Non-Fiction Reviews


Hauntings
A History of Ghosts and Where to Find Them

(2023) Neil Oliver, Bantam, £25, hrdbk, ii + 350pp, ISBN 978-1-787-63634-7

 

For longer than recorded history there have been tales of spirits and of places where our hackles rise and our skin turns cold.

Bestselling historian, Neil Oliver, travels the British Isles on a deliciously spine-chilling tour that spans several centuries and explores more than 20 sites – castles, vicarages and towers, lonely shorelines and forgotten battlefields – to unpick their stories.

Some people will know Neil Oliver as a historian presenting TV shows such as Coast, a series which he co-presented for one season before becoming the main presenter for the seasons that followed. He’s also made series about the History of Scotland and the Vikings, and about British Battlefields, all of which I would suggest are good research for a book on Britain’s haunted places as he has written several non-fiction books to accompany these programmes.

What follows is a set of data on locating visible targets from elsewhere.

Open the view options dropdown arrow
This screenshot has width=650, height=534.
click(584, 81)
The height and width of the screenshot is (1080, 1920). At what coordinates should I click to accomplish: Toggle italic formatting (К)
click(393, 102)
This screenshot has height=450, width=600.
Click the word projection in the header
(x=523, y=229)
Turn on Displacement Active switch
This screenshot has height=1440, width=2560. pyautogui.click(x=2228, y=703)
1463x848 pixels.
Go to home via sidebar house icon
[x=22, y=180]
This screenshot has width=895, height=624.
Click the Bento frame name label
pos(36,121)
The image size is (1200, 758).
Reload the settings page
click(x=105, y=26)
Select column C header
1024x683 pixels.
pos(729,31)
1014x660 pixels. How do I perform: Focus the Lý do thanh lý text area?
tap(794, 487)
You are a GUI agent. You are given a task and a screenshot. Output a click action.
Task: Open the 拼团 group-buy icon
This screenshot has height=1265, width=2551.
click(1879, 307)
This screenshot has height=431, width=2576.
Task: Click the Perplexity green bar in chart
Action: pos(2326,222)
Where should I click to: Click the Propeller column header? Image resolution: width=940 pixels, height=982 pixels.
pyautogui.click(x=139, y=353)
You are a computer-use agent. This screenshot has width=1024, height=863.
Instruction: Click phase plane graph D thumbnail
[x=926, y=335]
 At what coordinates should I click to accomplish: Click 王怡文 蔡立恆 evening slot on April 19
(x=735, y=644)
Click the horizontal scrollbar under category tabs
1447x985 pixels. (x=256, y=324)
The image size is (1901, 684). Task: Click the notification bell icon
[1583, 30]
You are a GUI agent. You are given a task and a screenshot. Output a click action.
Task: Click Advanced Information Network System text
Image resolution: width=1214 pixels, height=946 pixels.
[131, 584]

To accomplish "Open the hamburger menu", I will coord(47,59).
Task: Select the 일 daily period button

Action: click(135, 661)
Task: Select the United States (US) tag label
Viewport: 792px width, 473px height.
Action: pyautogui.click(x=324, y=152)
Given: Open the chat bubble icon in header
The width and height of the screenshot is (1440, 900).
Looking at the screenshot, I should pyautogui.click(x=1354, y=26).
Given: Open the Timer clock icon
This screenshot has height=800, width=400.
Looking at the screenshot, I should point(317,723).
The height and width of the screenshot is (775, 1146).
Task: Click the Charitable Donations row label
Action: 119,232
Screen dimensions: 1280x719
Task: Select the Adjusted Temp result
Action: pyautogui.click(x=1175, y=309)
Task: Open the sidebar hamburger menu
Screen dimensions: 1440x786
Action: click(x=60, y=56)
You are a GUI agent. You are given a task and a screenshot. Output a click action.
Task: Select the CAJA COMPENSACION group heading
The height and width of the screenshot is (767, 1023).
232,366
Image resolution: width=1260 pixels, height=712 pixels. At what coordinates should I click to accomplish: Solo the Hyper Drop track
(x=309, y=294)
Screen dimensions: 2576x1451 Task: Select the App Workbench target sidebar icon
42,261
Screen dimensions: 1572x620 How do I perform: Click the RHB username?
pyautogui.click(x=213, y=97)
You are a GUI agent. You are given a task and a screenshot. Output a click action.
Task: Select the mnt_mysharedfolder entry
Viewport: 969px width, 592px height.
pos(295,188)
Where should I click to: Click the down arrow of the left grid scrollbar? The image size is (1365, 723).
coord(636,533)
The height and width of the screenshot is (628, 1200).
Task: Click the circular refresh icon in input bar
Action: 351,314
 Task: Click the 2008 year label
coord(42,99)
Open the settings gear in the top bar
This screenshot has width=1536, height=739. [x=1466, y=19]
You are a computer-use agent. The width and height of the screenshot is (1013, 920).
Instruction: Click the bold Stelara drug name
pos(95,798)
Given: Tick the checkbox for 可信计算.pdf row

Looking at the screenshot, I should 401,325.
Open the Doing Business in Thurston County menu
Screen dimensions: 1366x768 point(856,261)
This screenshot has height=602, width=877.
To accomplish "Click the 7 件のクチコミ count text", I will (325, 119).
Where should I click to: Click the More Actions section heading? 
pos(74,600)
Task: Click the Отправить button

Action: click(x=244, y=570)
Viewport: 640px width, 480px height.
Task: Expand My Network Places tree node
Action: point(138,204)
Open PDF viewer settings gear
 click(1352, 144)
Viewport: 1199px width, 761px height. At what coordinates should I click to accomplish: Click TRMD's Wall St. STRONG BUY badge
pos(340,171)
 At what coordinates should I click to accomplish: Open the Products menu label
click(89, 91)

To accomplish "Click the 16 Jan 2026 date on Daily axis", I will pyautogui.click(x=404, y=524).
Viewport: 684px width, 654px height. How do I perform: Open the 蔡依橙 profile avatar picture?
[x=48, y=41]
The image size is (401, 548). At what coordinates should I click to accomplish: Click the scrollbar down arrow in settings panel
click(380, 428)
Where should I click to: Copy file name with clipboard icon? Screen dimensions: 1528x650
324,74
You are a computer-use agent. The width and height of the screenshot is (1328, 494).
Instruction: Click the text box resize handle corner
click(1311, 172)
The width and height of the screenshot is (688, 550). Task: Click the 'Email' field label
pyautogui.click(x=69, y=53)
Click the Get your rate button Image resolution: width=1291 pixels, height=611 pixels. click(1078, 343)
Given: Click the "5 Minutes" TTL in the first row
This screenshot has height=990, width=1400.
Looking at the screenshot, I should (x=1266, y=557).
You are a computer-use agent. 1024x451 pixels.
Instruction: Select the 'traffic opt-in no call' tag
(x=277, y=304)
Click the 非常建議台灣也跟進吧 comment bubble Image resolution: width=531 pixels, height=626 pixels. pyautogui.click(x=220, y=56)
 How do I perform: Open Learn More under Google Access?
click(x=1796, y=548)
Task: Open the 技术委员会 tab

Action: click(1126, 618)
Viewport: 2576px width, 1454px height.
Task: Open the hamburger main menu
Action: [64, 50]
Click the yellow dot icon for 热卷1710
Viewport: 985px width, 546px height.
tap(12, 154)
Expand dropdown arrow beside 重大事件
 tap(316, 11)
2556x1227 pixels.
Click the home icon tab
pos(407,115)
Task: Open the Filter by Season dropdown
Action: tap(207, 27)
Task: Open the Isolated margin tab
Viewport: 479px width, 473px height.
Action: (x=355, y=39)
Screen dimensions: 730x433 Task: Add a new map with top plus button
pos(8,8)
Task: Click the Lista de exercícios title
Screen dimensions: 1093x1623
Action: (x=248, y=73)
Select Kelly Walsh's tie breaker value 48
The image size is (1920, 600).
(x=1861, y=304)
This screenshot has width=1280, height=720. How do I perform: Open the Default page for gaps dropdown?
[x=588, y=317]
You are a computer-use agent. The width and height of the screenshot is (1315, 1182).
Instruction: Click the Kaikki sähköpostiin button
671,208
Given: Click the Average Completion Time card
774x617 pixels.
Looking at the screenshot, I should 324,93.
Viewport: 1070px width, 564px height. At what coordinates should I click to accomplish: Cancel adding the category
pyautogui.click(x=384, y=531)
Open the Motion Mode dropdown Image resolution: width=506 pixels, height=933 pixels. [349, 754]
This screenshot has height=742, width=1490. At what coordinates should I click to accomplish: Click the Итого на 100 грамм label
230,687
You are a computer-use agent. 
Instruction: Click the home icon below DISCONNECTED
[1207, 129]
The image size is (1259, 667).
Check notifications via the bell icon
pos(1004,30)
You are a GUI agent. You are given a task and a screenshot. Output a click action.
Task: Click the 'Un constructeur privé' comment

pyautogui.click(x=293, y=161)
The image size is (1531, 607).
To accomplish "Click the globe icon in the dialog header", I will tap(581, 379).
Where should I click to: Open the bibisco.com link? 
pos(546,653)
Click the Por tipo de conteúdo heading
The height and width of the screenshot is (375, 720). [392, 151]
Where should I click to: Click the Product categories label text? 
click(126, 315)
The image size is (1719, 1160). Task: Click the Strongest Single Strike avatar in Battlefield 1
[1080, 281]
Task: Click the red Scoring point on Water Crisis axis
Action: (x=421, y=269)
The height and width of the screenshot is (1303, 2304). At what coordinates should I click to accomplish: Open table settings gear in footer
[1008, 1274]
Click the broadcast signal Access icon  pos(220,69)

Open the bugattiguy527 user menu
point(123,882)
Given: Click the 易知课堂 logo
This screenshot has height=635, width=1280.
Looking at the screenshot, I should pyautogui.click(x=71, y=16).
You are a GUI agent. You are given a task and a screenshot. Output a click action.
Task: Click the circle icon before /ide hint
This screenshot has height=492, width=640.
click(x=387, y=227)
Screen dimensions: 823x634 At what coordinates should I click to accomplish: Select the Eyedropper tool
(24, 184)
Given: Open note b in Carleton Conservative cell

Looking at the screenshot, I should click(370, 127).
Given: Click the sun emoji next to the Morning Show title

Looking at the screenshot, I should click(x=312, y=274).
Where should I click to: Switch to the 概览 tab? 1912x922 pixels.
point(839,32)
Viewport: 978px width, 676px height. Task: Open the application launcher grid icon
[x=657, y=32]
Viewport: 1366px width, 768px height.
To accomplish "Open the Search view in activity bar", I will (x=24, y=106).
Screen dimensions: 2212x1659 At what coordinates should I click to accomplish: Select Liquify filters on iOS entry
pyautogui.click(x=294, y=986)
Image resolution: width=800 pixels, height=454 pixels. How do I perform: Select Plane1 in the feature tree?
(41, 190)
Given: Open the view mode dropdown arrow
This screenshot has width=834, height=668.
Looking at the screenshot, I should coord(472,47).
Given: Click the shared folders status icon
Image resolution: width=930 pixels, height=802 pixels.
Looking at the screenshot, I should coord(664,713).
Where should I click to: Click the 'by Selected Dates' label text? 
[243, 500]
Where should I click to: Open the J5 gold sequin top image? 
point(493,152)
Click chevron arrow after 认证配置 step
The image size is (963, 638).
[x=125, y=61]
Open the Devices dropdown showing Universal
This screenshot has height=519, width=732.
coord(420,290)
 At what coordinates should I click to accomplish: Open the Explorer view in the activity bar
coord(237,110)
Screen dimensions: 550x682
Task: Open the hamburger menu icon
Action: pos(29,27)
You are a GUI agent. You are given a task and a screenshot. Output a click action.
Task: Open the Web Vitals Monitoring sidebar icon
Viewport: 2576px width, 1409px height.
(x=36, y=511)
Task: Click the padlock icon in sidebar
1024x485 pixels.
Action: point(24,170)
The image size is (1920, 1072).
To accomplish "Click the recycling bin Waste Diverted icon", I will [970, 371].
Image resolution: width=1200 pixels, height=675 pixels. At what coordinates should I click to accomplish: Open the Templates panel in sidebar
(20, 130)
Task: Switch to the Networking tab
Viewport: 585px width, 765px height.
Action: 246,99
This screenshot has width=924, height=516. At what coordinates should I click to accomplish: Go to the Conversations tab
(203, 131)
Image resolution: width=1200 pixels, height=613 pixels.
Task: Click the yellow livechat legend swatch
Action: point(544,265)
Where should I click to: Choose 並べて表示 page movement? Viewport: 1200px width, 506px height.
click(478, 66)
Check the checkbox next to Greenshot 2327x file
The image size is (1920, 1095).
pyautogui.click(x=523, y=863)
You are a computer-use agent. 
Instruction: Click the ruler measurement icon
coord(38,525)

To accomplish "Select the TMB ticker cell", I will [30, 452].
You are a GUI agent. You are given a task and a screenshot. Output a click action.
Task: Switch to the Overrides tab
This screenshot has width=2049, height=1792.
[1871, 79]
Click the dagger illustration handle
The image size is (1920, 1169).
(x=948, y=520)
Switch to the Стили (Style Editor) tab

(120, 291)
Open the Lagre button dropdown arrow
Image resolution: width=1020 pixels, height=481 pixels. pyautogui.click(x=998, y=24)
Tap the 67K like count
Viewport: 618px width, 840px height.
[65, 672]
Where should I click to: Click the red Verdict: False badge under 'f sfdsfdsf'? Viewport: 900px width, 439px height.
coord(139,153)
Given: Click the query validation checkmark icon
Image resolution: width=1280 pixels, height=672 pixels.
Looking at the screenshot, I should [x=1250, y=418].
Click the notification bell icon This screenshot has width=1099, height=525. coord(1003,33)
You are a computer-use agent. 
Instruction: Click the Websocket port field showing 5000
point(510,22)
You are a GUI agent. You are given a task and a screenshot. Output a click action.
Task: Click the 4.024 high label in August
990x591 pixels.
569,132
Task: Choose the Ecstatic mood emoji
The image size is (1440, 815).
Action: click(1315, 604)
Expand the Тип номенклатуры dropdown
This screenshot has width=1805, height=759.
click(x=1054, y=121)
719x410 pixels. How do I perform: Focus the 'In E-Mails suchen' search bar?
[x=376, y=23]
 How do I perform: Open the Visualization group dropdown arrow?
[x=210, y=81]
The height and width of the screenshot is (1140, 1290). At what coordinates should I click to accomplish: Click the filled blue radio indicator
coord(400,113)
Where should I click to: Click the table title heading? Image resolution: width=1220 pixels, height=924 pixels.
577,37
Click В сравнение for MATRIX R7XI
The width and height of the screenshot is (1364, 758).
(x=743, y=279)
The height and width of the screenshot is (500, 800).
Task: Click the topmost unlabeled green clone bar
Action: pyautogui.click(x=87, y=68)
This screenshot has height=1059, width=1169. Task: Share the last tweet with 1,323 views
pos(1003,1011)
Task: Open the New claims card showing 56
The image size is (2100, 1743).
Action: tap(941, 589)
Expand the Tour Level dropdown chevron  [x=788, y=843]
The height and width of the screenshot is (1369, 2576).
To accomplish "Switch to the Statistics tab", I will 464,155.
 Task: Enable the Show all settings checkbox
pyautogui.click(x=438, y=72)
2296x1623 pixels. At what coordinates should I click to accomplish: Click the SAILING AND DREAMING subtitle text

However, for the last few years he has been more famous, or infamous, perhaps, as a presenter of a weekly current affairs and interview programme on GB News where he has taken the opportunity to air his opinions on CoVID-19, mass-vaccinations, CoVID lockdown, the influence of certain billionaires, a political world order, and global warming.

In a way Hauntings has its own share of wild theories, certainly to those who do not believe in ghosts or haunted places, but for those that do, the idea of places where there have been great turmoil and tragedy being able to retain something of these events which certain individuals are attune to, doesn’t seem so far-fetched. Here, Oliver takes us all over the United Kingdom to 25 places well-known for being spots of unease, where there have been sightings of… something.

Ghosts come in different shapes and forms. Ghosts of people. Ghosts of war, which can be people or ghostly aircraft. Ghosts of animals, even. Not surprisingly, there are ghosts of places, very specific places such as castles, and churches, and coastal regions and battlefields - those previous TV programmes and books have come in very handy, but Oliver often touches on the personal, particularly about the death of his father and his funeral which took place under CoVID restrictions.

Oliver is an old-pro when it comes to writing non-fiction books, so this is very readable with a nice turn of phrase and some poetic descriptions in places. It isn’t a big coffee table full of slight descriptions to accompany colourful, striking photographs, although there are black and white illustrations throughout. It certainly isn’t an exhaustive look at haunted places. There are probably thousands of books that have been written about specific parts of Britain that go into more detail. More, this is a snapshot look at certain haunted places, not an A to Z guide to them, and while I was familiar with myths and legends about places such as Borley Rectory, Raynham Hall, Pendle Hill, Culloden, and Glamis Castle, I had never heard of others like the remote Wistman’s Woods in Dartmoor, which because of its remoteness and being surrounded by boulders is an eerie undisturbed place.

Nor did I know of the Neolithic tomb called Wayland’s Smithy. If anything, Oliver’s book makes you want to visit these strange, bleak, lonely places to see them for yourself, to soak up the atmosphere and make contact with… and if he can make the reader want to do that, then the book has to be a success.